Je me suis malgré tout demandé, ce que nous (néphrologie) représentions en terme de volume sur une année, je le répète encore une fois pour une demande particulière de biochimie comportant le ionogramme et la bicarbonatémie. Nous avons fait 19399 demandes soit 41,6% du total. Nous demandons beaucoup de biochimie…
Ce qui est très amusant est de constater que le week end hors néphrologie commence le vendredi. Nous maintenons notre volume de prescriptions du lundi au vendredi alors que pour les autres services la cassure se fait dès le jeudi passant d’une moyenne de 101 demandes à 79 le vendredi. Le jeudi nous sommes à 55, le vendredi à 54 et le samedi à 34 contre 29 pour les autres. C’est amusant ce que l’on peut faire avec quelques dizaines de milliers de valeurs.
En si bon chemin, j’ai fait les mêmes tableaux pour les autres unités fonctionnelles du service.

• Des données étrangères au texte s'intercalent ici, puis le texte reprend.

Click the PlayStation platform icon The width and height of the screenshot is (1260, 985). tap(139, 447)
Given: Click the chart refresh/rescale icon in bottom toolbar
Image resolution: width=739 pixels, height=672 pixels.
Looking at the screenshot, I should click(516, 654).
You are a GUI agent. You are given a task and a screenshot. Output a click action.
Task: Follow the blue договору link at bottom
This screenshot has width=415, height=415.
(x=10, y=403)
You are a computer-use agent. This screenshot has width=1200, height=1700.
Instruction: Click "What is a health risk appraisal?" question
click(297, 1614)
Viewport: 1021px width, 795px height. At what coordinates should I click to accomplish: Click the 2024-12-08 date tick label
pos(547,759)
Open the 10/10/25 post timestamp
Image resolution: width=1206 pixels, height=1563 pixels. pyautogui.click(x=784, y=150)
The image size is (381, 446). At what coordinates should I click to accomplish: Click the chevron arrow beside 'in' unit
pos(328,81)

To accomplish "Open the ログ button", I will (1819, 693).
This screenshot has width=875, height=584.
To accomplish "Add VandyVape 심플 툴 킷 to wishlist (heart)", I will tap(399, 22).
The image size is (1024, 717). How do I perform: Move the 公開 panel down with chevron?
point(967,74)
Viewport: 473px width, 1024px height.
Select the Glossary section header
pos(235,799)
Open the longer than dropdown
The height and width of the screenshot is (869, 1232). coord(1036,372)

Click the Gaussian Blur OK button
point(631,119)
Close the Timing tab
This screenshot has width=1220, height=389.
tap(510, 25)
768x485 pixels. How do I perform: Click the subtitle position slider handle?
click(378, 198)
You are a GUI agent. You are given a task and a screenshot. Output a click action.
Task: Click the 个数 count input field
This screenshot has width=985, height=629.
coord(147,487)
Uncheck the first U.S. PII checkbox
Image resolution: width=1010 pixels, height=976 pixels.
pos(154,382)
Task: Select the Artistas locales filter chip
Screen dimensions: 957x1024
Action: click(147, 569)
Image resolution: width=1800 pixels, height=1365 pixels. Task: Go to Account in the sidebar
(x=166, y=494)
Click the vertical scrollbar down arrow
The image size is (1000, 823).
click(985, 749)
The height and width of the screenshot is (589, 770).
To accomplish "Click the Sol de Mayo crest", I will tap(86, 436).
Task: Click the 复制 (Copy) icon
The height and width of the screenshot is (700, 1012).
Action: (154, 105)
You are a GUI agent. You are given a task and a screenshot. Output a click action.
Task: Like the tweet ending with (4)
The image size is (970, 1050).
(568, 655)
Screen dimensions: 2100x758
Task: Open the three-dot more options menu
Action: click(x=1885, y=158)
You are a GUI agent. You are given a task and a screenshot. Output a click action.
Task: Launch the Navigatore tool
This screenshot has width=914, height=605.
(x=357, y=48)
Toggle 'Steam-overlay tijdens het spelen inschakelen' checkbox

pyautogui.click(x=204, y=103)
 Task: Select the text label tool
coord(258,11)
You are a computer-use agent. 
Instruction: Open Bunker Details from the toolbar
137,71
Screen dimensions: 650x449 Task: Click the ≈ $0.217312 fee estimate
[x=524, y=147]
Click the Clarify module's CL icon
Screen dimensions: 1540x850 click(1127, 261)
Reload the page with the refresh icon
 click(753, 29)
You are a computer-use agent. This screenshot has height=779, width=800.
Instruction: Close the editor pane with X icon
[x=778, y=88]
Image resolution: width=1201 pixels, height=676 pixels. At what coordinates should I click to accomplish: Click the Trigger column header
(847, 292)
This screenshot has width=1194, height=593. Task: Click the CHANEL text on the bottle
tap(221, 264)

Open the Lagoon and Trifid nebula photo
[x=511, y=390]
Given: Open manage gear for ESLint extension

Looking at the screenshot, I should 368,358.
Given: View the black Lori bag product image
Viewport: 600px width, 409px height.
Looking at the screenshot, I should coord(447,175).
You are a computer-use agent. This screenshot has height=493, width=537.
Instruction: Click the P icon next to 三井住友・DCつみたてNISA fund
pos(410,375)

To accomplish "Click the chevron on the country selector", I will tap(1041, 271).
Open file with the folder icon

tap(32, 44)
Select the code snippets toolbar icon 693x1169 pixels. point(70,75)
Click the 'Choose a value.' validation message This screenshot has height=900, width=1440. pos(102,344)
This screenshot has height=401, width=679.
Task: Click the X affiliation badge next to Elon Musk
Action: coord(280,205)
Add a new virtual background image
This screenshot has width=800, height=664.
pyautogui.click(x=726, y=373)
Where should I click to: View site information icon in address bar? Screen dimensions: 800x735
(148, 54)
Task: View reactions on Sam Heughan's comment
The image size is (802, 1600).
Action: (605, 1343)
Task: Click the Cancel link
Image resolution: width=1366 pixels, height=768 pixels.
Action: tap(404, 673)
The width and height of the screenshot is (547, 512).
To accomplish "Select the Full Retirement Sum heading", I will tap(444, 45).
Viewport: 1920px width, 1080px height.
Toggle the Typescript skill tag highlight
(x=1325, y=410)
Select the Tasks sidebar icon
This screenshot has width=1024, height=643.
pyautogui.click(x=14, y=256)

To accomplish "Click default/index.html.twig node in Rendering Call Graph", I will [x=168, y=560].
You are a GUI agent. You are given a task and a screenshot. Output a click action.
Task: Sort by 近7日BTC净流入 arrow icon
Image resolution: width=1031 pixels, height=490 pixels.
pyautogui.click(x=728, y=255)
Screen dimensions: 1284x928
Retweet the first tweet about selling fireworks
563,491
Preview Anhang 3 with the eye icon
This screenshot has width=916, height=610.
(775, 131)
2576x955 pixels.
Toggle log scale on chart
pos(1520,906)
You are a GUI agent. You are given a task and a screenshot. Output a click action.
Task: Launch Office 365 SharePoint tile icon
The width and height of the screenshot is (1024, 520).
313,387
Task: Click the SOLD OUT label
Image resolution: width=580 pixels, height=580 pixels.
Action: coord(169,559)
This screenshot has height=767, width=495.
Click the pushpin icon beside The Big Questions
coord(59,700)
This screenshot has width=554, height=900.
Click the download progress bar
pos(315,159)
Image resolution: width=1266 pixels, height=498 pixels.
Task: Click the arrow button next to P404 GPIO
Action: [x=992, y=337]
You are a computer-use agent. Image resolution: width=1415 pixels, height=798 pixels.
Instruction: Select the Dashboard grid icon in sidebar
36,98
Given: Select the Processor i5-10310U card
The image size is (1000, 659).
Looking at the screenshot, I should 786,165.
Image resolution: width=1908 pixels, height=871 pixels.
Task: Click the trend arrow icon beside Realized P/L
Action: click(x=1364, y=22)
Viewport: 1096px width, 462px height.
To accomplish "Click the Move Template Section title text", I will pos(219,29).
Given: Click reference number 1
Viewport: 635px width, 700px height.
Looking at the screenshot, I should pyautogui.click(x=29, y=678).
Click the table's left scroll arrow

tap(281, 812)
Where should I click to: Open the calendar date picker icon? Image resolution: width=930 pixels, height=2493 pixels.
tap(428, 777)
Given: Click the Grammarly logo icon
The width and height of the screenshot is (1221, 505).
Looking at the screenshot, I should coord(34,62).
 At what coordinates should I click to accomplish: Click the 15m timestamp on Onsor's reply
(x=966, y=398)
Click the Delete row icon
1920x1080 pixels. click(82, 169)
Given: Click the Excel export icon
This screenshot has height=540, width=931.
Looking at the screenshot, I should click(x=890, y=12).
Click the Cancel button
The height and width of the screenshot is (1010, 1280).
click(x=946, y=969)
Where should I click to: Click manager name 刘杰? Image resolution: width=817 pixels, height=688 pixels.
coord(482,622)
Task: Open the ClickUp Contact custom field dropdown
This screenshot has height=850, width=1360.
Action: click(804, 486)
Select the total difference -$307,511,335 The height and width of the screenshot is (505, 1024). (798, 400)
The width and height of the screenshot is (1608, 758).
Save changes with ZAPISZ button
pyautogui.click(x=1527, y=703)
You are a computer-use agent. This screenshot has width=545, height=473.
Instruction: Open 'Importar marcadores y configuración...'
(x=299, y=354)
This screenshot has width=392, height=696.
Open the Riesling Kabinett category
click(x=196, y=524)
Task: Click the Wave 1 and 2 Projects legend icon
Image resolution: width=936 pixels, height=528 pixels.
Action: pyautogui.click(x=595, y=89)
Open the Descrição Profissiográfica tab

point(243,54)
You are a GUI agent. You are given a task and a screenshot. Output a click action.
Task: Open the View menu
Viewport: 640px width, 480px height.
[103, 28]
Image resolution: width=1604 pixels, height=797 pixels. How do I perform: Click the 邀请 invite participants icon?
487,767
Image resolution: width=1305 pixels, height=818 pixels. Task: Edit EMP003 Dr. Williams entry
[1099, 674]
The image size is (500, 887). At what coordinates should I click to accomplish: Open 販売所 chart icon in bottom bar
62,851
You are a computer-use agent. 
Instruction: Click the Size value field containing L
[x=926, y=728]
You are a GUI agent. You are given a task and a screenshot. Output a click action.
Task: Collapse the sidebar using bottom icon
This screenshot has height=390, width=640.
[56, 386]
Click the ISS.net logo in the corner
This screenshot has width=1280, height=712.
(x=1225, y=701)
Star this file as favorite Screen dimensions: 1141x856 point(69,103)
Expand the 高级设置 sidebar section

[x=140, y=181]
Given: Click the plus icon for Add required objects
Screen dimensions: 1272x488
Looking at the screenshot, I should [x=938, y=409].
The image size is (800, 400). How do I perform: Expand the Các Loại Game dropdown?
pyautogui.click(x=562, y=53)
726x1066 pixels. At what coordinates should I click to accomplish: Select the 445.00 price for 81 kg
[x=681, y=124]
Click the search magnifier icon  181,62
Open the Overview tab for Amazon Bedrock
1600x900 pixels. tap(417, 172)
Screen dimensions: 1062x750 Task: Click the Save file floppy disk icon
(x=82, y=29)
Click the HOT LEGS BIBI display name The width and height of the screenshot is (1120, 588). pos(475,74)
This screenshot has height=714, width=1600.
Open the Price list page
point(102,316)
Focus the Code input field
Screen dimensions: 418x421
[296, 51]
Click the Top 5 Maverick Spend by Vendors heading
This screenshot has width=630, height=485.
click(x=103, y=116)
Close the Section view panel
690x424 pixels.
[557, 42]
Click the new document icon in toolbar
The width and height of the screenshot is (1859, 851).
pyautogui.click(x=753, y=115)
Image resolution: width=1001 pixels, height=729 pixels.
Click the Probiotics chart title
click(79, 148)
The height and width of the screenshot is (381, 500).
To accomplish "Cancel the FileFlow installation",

Il est intéressant de constater pour l’hôpital de jour, quelques prélèvements fait avec l’UF alors qu’il est fermé. Vous constaterez qu’en semaine c’est l’endroit où il y a le plus de prélèvements (3773), avec trois grosses journées le lundi, mercredi et jeudi. L’activité est stable par ailleurs dans les autres unités d’hospitalisation classique jusqu’au samedi avec une chute le dimanche. Ceci s’explique par la densité médicale importante dans le service le samedi matin ou elle la justifie. Enfin en soins intensifs l’activité de prélèvements reste stable, ce qui est logique.
Ces données volumétriques si elles ont du sens pour le service où nous ne faisons pas de ionogramme sans bicarbonatémie, elles ne reflètent pas la pratique des autres services où la réserve alcaline est rarement demandé même si il y a une insuffisance rénale. Je vais voir si je peux achever le travail d’analyse en récupérant la volumétrie ionogramme seule.
En préparation de mes analyses sur les relations sodium chlore, j’ai un peu regardé les valeurs observées sur ces plus de 45000 prélèvements. Je vous propose une représentation sous forme de boxplot ou boite à moustaches. Elles sont avec un notch, si les encoches ne se chevauchent pas la médiane est significativement différentes entre les groupes. Leur largeur est proportionnelle aux nombres d’échantillons. Pour la natrémie, j’ai ajouté une ligne pointillée rouge à 140 mmol/l, pour la chlorémie à 103, pour la kaliémie à 4,5, pour la bicarbonatémie à 22 et pour le trou anionique à 12 (formule Na-(Cl+Bicarbonate).
Comme vous pouvez le constater les valeurs sont différentes entre les différents endroits, ce qui est logique. C’est une représentation du ionogramme moyen d’un patient de néphrologie. Les hémodialysés ont une natrémie plus basse que les autres, une kaliémie plus haute et bien sur une acidose métabolique. Ces données montrent que mon jeu de données représentent une diversité de patients permettant de refléter la diversité des mesures de natrémie. L’interaction chlore/natrémie sera intéressante.
Si vous regardez attentivement la figure sur le trou anionique, une valeur devrait vous surprendre. Je vous laisse l’identifier et chercher une explication.
Pourquoi il y a t il en HDJ un gars avec un TA si effondré ?
C’est le TA du patient qui a une hyponatrémie franche en HDJ ? Je vote pour un artefact en première intention (Myélome ? Hyper gly ? HTG ?) ou pour un très grand buveur d’alcool qui ne mangeait pas par ailleurs.
Je n’ai pas de réponse certaine mais je plaide pour un passage au SID 😉
Effectivement, c’est la valeur négative de trou anionique en HdJ qui interroge.
Je pense qu’il y a une erreur de dosage. J’ai un ionogramme trois jours avant qui est normal.
Ici c’est le chlore qui est trop haut 115 avec une hyponatrémie à 130 et une RA à 23.
Il a une gammapathie monoclonale mais déjà présente trois jours avant.
Les causes de TA négatif sont les erreurs de dosage, les intoxications au brome et à l’iode et le myélome. J’ai éliminé les intoxications ici.